PDF Split By Text Search

Split PDF into multiple PDF files by text search (support regular expressions).

Available Methods

[POST] /pdf/split2 (split by text search)

[POST] /pdf/split2 (split by text search)

Attributes
url required URL to the source file. Supports links from Google Drive, Dropbox, and PDF.co built-in files storage. To upload files via API, Check out the Files Upload section. Note: If you experience intermittent `Too Many Requests` or `Access Denied` errors, please try to add `cache:` to enable built-in URL caching. (e.g `cache:https://example.com/file1.pdf`) For data security, you have the option to encrypt output files and decrypt input files. Learn more about user-controlled data encryption.
httpusername optional HTTP auth user name if required to access source `url`.
httppassword optional HTTP auth password if required to access source `url`.
searchString required Text to search for on pages. Must be a string.
excludeKeyPages optional, `false` by default Set to `true` if you want to exclude pages where text was found.
regexSearch optional, `false` by default Set to `true` to enable regular expressions for the search string.
caseSensitive optional, `false` by default Set to `true` to enable case-sensitive search.
lang optional Set the language for OCR (text from image) to use for scanned PDF, PNG, and JPG documents input when extracting text.

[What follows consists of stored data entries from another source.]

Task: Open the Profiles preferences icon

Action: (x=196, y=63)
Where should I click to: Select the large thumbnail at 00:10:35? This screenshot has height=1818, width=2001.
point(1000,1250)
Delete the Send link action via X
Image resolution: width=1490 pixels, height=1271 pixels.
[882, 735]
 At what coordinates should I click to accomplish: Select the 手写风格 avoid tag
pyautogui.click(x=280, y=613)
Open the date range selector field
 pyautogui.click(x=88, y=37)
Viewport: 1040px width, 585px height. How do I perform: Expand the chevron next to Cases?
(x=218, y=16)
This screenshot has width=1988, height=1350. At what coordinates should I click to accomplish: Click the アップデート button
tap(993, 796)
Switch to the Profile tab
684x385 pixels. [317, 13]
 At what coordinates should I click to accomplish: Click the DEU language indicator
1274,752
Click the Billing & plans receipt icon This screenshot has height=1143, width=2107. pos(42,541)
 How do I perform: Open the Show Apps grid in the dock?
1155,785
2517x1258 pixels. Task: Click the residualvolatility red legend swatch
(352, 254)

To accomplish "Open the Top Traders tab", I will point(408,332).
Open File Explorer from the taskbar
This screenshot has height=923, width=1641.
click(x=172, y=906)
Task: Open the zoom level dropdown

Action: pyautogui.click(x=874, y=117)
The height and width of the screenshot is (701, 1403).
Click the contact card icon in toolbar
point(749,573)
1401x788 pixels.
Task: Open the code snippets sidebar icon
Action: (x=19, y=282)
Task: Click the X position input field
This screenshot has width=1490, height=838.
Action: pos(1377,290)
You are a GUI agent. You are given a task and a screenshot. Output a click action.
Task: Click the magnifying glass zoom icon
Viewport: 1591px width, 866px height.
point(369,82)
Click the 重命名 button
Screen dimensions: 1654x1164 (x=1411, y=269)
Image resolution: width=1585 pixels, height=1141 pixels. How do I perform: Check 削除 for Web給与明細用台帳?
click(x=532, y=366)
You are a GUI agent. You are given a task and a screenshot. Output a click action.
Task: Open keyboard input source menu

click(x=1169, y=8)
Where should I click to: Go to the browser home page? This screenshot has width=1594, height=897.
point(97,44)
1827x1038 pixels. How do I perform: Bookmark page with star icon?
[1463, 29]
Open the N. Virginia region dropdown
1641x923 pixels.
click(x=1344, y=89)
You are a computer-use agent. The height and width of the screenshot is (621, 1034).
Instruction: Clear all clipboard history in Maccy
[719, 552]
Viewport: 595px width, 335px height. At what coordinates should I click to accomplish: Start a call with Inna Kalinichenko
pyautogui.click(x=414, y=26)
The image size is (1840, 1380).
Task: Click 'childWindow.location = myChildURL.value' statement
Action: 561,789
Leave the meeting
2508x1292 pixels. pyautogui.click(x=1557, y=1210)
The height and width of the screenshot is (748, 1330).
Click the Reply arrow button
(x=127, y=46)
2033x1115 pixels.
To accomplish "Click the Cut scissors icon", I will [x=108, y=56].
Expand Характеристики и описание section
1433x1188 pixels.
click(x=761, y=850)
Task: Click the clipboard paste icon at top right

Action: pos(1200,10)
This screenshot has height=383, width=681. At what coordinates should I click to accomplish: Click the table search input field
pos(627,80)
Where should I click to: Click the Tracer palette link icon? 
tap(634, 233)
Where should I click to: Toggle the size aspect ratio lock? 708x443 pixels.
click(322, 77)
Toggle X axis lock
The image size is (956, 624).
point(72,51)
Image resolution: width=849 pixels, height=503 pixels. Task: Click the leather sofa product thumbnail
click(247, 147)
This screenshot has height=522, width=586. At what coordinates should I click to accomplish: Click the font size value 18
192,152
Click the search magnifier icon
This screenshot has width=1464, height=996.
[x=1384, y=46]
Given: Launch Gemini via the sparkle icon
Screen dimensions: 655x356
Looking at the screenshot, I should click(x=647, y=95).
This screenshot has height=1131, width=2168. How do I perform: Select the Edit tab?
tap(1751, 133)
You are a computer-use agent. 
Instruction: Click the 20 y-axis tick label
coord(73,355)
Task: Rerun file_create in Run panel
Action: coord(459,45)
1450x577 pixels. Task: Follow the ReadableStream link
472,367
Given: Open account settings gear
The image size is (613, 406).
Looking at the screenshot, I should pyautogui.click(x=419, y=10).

The default is “eng”. Other languages are also supported: `deu`, `spa`, `chi_sim`, `jpn`, and many others (full list of supported OCR languages is here. You can also use 2 languages simultaneously like this: `eng+deu` or `jpn+kor` (any combination).
async optional Set `async` to `true` for long processes to run in the background, API will then return a `jobId` which you can use with `/job/check` endpoint to check the status of the process and retrieve the output while you can proceed with other tasks without waiting for this process to finish.
inline optional Must be one of: `true` to return data as inline or `false` to return a link to the output file (default).
name optional File name for the generated output. Must be a string.
expiration optional Set the expiration time for the output link in minutes (`default is 60` i.e 60 minutes or 1 hour), After this specified duration, any generated output file(s) will be automatically deleted from PDF.co temporary files storage. The maximum duration for link expiration varies based on your current subscription plan. Learn more To store permanent input files (e.g. re-usable images, pdf templates, documents), Consider using PDF.co built-in Files Storage.
profiles optional Use this parameter to set additional configurations for fine-tuning and extra options. Must be a string. Explore PDF.co knowledgebase for profile examples.

Method: POST
URL: /v1/pdf/split2

Query parameters

No query parameters accepted.

Body payload

{
    "url": "https://pdfco-test-files.s3.us-west-2.amazonaws.com/pdf-split/multiple-invoices.pdf",
    "searchString": "invoice number",
    "excludeKeyPages": false,
    "regexSearch": false,
    "caseSensitive": false,
    "inline": true,
    "name": "invoice-extracted",
    "async": false
}

Example responses

/pdf/split2

{
    "urls": [
        "https://pdf-temp-files.s3.amazonaws.com/1e9a7f2c46834160903276716424382b/invoice-extracted_page1.pdf",
        "https://pdf-temp-files.s3.amazonaws.com/c976b9f89a2e460786a3d5c0deeeef67/invoice-extracted_page2.pdf",
        "https://pdf-temp-files.s3.amazonaws.com/c976b9f89a2e460786a3d5c0deeeef67/invoice-extracted_page3.pdf"
    ],
    "pageCount": 3,
    "error": false,
    "status": 200,
    "name": "invoice-extracted.pdf",
    "remainingCredits": 98441
}

Code Snippet

CURL

curl --location --request POST 'https://api.pdf.co/v1/pdf/split2' \
--header 'Content-Type: application/json' \
--header 'x-api-key: ' \
--data-raw '{
    "url": "https://pdfco-test-files.s3.us-west-2.amazonaws.com/pdf-split/multiple-invoices.pdf",
    "searchString": "invoice number",
    "excludeKeyPages": false,
    "regexSearch": false,
    "caseSensitive": false,
    "inline": true,
    "name": "invoice-extracted",
    "async": false
}'